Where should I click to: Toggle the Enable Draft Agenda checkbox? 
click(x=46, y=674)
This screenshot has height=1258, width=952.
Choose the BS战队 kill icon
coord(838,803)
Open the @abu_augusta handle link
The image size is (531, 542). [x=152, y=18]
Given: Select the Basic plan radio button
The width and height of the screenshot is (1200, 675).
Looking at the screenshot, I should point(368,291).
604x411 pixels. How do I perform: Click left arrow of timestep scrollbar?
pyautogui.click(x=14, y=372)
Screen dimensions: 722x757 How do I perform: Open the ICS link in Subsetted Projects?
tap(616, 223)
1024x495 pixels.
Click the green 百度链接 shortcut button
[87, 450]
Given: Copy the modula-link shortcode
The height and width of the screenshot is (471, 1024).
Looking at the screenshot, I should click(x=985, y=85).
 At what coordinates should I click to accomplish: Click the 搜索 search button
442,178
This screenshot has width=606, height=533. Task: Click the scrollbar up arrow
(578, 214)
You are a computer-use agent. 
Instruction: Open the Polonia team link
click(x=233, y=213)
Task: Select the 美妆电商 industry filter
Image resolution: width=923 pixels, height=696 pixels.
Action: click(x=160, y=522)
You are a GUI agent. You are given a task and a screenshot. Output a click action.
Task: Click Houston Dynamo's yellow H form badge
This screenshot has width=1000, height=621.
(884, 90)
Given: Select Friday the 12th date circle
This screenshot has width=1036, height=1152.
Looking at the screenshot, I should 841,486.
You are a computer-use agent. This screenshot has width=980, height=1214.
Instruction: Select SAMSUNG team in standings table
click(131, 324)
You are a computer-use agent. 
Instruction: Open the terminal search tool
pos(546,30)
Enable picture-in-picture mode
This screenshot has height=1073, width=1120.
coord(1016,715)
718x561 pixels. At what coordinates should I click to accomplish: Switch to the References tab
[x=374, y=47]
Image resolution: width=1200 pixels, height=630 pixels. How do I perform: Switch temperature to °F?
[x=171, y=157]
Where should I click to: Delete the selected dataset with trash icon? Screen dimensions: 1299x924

#### [INSTRUCTIONS FOR THE TASK]
The full listing, top to bottom: write it out again exactly.

#### [RESPONSE TO THE EXERCISE]
Where should I click to: Toggle the Enable Draft Agenda checkbox? 
click(x=46, y=674)
This screenshot has height=1258, width=952.
Choose the BS战队 kill icon
coord(838,803)
Open the @abu_augusta handle link
The image size is (531, 542). [x=152, y=18]
Given: Select the Basic plan radio button
The width and height of the screenshot is (1200, 675).
Looking at the screenshot, I should point(368,291).
604x411 pixels. How do I perform: Click left arrow of timestep scrollbar?
pyautogui.click(x=14, y=372)
Screen dimensions: 722x757 How do I perform: Open the ICS link in Subsetted Projects?
tap(616, 223)
1024x495 pixels.
Click the green 百度链接 shortcut button
[87, 450]
Given: Copy the modula-link shortcode
The height and width of the screenshot is (471, 1024).
Looking at the screenshot, I should click(x=985, y=85).
 At what coordinates should I click to accomplish: Click the 搜索 search button
442,178
This screenshot has width=606, height=533. Task: Click the scrollbar up arrow
(578, 214)
You are a computer-use agent. 
Instruction: Open the Polonia team link
click(x=233, y=213)
Task: Select the 美妆电商 industry filter
Image resolution: width=923 pixels, height=696 pixels.
Action: click(x=160, y=522)
You are a GUI agent. You are given a task and a screenshot. Output a click action.
Task: Click Houston Dynamo's yellow H form badge
This screenshot has width=1000, height=621.
(884, 90)
Given: Select Friday the 12th date circle
This screenshot has width=1036, height=1152.
Looking at the screenshot, I should 841,486.
You are a computer-use agent. This screenshot has width=980, height=1214.
Instruction: Select SAMSUNG team in standings table
click(131, 324)
You are a computer-use agent. 
Instruction: Open the terminal search tool
pos(546,30)
Enable picture-in-picture mode
This screenshot has height=1073, width=1120.
coord(1016,715)
718x561 pixels. At what coordinates should I click to accomplish: Switch to the References tab
[x=374, y=47]
Image resolution: width=1200 pixels, height=630 pixels. How do I perform: Switch temperature to °F?
[x=171, y=157]
Where should I click to: Delete the selected dataset with trash icon? Screen dimensions: 1299x924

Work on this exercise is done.